Day one wasn’t without its problems. Inside the first five hours, he had a sore neck and he sustained a cut on one of his hands.
“We got the bandages changed and he was flying after that,” Barry Gillespie mentioned. “Once we got him sailed through the night, when we did the four-hour shifts, it was just like a new day again on Friday.”
The new day had a tough beginning. Around the 24-hour mark, he hit the ‘wall’ and the signs on it weren’t looking good. But he found inspiration at the perfect time.
“My head went down and the pain in my hands and knees got very bad.
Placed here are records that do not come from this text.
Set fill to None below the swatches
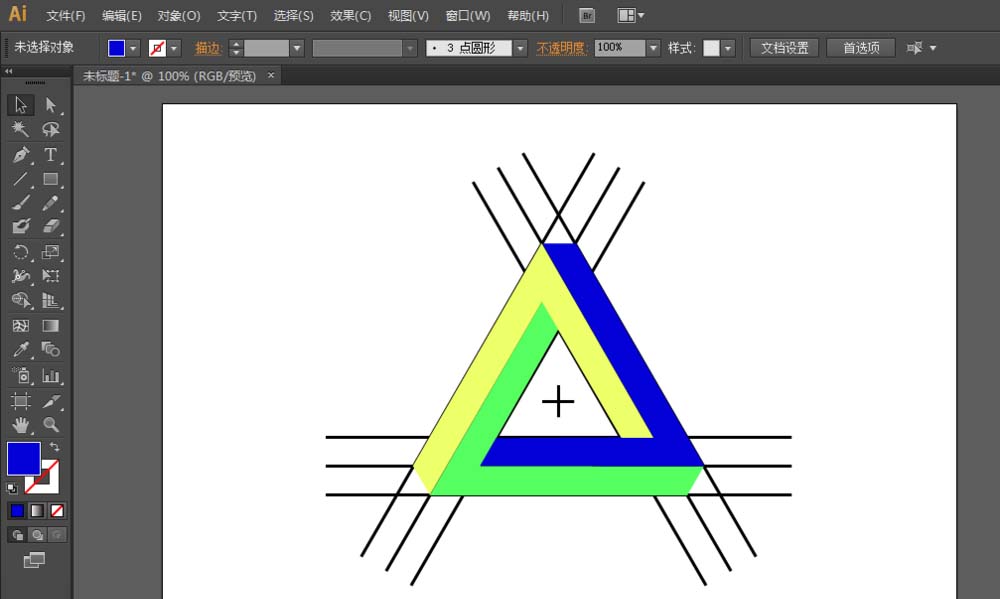[x=55, y=510]
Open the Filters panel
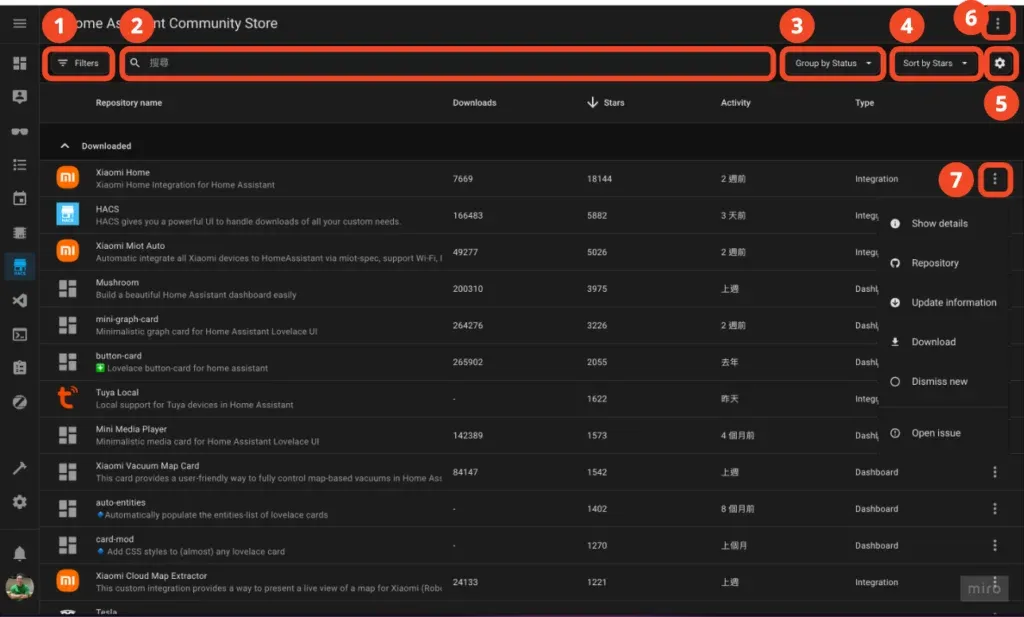 [x=78, y=63]
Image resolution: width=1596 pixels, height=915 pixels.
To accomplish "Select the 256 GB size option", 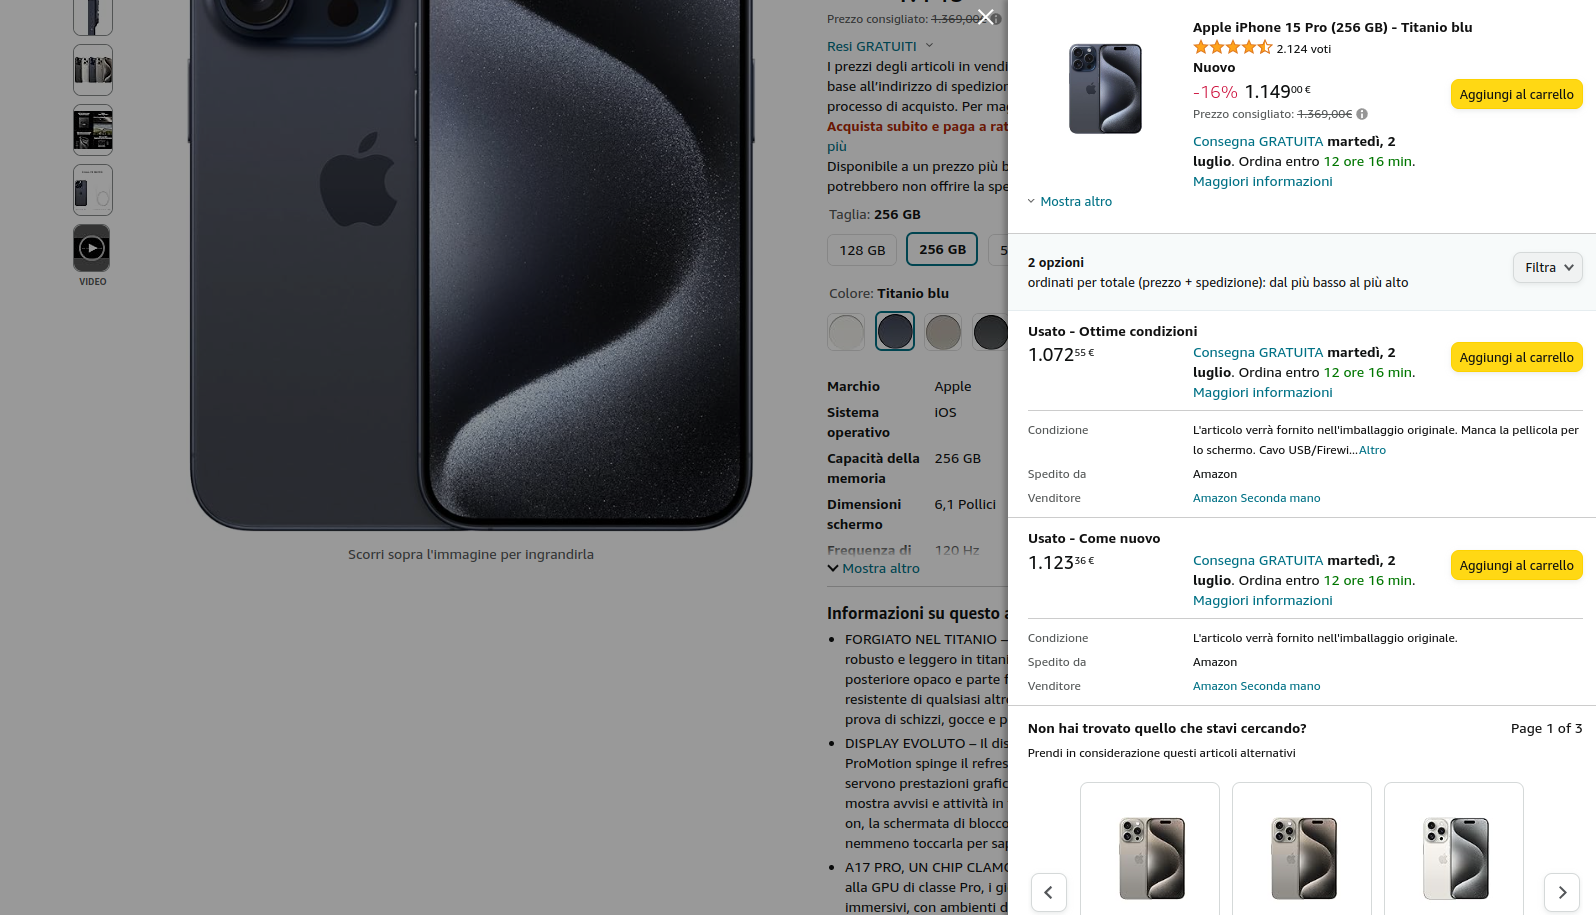I will (x=942, y=249).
I was only half-way through. I happened to look up at a sign above the ring from my three sons – Niall, Cahir and Sean – and that drove me on,” he said after his record-breaking exploits.
All through the marathon session, he had a trusted team of allies at his side. As well as his partner Terry and other family members, his loyal corner men Barry Gillespie, Stephen O’Reilly, Gary McCullagh, Shane McHugh, Brian Anderson and Eamon McAuley were on hand with the supplies whenever they were required.
The Finn Harps team had called in after their win over Athlone on Thursday night and on Friday a steady stream continued to fill down the handful of steps into an arena that was quickly becoming the talk of the Twin Towns.
“Rocky’s the man, press play on Rocky there Chris,” instructs Devenney to this writer. With that Rocky II was on view again in one corner of the ring, Devenney taking the odd glance at the boxing classic in between his conversations with the well-wishers.
As Friday became Saturday, a real buzz filled a gym that is a ‘hidden gem’ of sorts – a hub of activity that is tucked neatly away in a quiet corner off Chestnut Road – and the outpouring of delight as the killer punch was thrown was quite the experience.
In a darkened corner of the Twin Towns gym, Barry Gillespie has lost track of time. Having sifted his way through jaffa cakes, nuts, brown bread, pasta, tuna, fruit cocktails and other such supplies for his man through the last two days, that’s quite understandable.
“It’s a long sit, but at this stage we’re past tiredness.” he smiles. “The people coming and going really helped him.”
Eunan Devenney is an iconic figure in the Twin Towns ABC. Stephen O’Reilly has been one of his star pupils in recent times – and the 22-year old wasn’t passing the opportunity to return a favour to his mentor.
“When he came into the ring to start the punch-out on Thursday I just thought about the hours he has put in with me during my career, and when that’s all calculated to stay her until he made 38 hours wasn’t a lot.
“It’s great to see him break the record. It brings something different to the club and brings it to a new level. You can just see what it means to people, it’s 3 o’clock in the morning and this place is jammed.”
Over eight hours after passing the record, the crowds had again streamed as word filtered round the locality that he’d be calling time when he reached the 45-hour mark. A little over it, another countdown later and a cracking three minutes that could have seen him out down the best of the punchers, 10.41am on Saturday saw him strike the bag for one, last, powerful hurrah.
Eddie Dupris, in Million Dollar Baby, observed: “If there’s magic in boxing, it’s the magic of fighting battles beyond endurance, beyond cracked ribs, ruptured kidneys and detached retinas. It’s the magic of risking everything for a dream that nobody sees but you.”
Eunan Devenney had a dream. He fought beyond endurance. He fulfilled the dream and felt the magic.